La hausse du nombre de procédures dans les secteurs du commerce et de la restauration est également à suivre avec attention. En 2023, une quarantaine ont pour l’instant été recensées en France. Celles-ci concernent au total 27 enseignes, dont 74% ont des points de vente dans la capitale. Plusieurs concernent le secteur de l’habillement, comme DON’T CALL ME JENNYFER, DPAM ou COTELAC. « Les procédures se traduisent généralement par des réductions de réseaux de points de vente, qui peuvent effectivement alourdir l’offre de locaux disponibles. Cela dit, les disparitions d’enseignes restent rares et les reprises permettent de limiter le nombre de fermetures. Ainsi, JD SPORTS a mis la main sur une majorité de magasins GAP à Paris, comme le 62 rue de Rennes ou le 36 rue Tronchet », précise Antoine Salmon.
Si Paris représente une part modeste des magasins d’enseignes d’habillement mass-market en France, son exposition au segment du « luxe accessible » est en revanche plus importante. Or, ce dernier a récemment donné plusieurs signes d’affaiblissement. Après avoir multiplié les points de vente au cours des années 2010, la dynamique actuelle du luxe accessible est en effet moins positive, certaines marques redimensionnant leur réseau à la baisse. Ceci n’est pas sans conséquence pour le marché immobilier des commerces en raison du poids relativement important de ce secteur dans la capitale. Ainsi, sur un panel de quelque 30 enseignes françaises de "luxe accessible" comptant au total près de 1 700 magasins en France, 300 sont situés à Paris. Certains quartiers ont été particulièrement privilégiés par ces marques quand elles étaient en phase d’expansion, comme le Marais. Toutefois, l’impact sur ce quartier de potentielles fermetures serait probablement limité. La demande des enseignes y est en effet soutenue et variée, et son offre immobilière très restreinte avec un taux de vacance moyen de 4,4% sur ses six principaux axes. « Alors que les consommateurs sont plus que jamais accros à la nouveauté, le Marais bénéficie pleinement de son image de quartier à la pointe des tendances. Les concepts s’y renouvellent rapidement, dans des domaines variés et dynamiques comme la restauration, les accessoires, la beauté ou certains secteurs de l’habillement. Le Marais est aussi le quartier parisien privilégié des nouveaux entrants étrangers et des DNVB pour l’ouverture de leurs boutiques en propre », indique Antoine Salmon.

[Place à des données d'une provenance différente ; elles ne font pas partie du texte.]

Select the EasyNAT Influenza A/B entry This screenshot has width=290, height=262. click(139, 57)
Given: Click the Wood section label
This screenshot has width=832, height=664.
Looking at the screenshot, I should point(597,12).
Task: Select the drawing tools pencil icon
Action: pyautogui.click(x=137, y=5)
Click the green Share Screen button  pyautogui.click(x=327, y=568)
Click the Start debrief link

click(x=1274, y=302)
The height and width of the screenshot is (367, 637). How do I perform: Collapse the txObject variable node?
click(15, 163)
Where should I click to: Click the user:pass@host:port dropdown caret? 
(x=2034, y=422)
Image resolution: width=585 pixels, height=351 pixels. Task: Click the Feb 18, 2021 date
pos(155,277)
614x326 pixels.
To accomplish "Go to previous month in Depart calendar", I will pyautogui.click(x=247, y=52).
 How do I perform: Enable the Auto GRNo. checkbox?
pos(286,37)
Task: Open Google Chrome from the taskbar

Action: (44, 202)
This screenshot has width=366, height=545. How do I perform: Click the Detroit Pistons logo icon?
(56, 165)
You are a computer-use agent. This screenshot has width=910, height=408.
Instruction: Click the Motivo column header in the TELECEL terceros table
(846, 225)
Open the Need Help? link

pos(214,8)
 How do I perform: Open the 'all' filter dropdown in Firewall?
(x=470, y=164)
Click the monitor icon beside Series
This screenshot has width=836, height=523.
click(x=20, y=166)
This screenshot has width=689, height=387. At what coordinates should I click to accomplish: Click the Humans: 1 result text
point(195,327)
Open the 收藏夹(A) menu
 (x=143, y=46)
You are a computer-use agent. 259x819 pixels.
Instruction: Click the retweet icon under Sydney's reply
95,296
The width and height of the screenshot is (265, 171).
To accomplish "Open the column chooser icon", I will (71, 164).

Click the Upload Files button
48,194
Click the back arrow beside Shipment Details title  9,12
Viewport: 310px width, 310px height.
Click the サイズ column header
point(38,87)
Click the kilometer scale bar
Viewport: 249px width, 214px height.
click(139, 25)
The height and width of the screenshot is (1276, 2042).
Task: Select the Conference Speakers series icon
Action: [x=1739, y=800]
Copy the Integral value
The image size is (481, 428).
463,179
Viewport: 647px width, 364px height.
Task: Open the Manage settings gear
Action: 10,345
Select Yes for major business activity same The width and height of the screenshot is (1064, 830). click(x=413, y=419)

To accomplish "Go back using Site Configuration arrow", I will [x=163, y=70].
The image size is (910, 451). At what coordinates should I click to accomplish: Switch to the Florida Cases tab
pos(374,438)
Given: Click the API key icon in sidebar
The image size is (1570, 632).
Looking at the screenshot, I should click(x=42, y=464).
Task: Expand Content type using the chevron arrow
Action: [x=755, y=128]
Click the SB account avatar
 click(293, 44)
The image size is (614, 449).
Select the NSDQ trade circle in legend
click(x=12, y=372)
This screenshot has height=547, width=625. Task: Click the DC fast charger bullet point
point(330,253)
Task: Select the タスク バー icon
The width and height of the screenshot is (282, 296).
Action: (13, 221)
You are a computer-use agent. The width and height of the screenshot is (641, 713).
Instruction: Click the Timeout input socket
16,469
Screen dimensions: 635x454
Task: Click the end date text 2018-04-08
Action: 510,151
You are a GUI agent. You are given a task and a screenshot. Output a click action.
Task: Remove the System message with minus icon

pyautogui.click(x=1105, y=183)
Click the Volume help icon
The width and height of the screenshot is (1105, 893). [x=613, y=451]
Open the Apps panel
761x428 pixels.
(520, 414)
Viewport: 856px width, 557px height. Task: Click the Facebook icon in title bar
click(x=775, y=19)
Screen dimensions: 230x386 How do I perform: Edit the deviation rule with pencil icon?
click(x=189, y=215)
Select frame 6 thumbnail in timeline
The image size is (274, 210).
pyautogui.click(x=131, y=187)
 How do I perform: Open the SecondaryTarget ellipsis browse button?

Investissement : à contre-courant du marché français
Le Marais est également le théâtre de quelques-unes des cessions les plus significatives recensées à Paris, avec l’achat cet été par GROUPAMA GAN REIM de l’« Hôtel de Coulanges » au 35-37 rue des Francs Bourgeois, ou la vente en cours du BHV à la SOCIETE DES GRANDS MAGASINS. D’autres opérations importantes ont été dénombrées, certaines n’étant pas comptabilisées dans les volumes investis car considérées comme des ventes utilisateurs, à l’instar des immeubles acquis par KERING et LVMH pour près de deux milliards d’euros.
Même sans cela, le bilan chiffré de 2023 est tout à fait honorable. « A fin novembre, un peu plus d’1,3 milliard d’euros ont été investis sur le marché parisien des commerces, soit un volume assez proche de la moyenne décennale et inférieur de 13% seulement à la belle performance de l’an passé, relève Antoine Grignon, directeur du département Investissement chez Knight Frank France. En revanche, avec 2,8 milliards d’euros engagés à date, les volumes investis sur le marché français des commerces dévissent de plus de 50% par rapport à ceux de l’année précédente.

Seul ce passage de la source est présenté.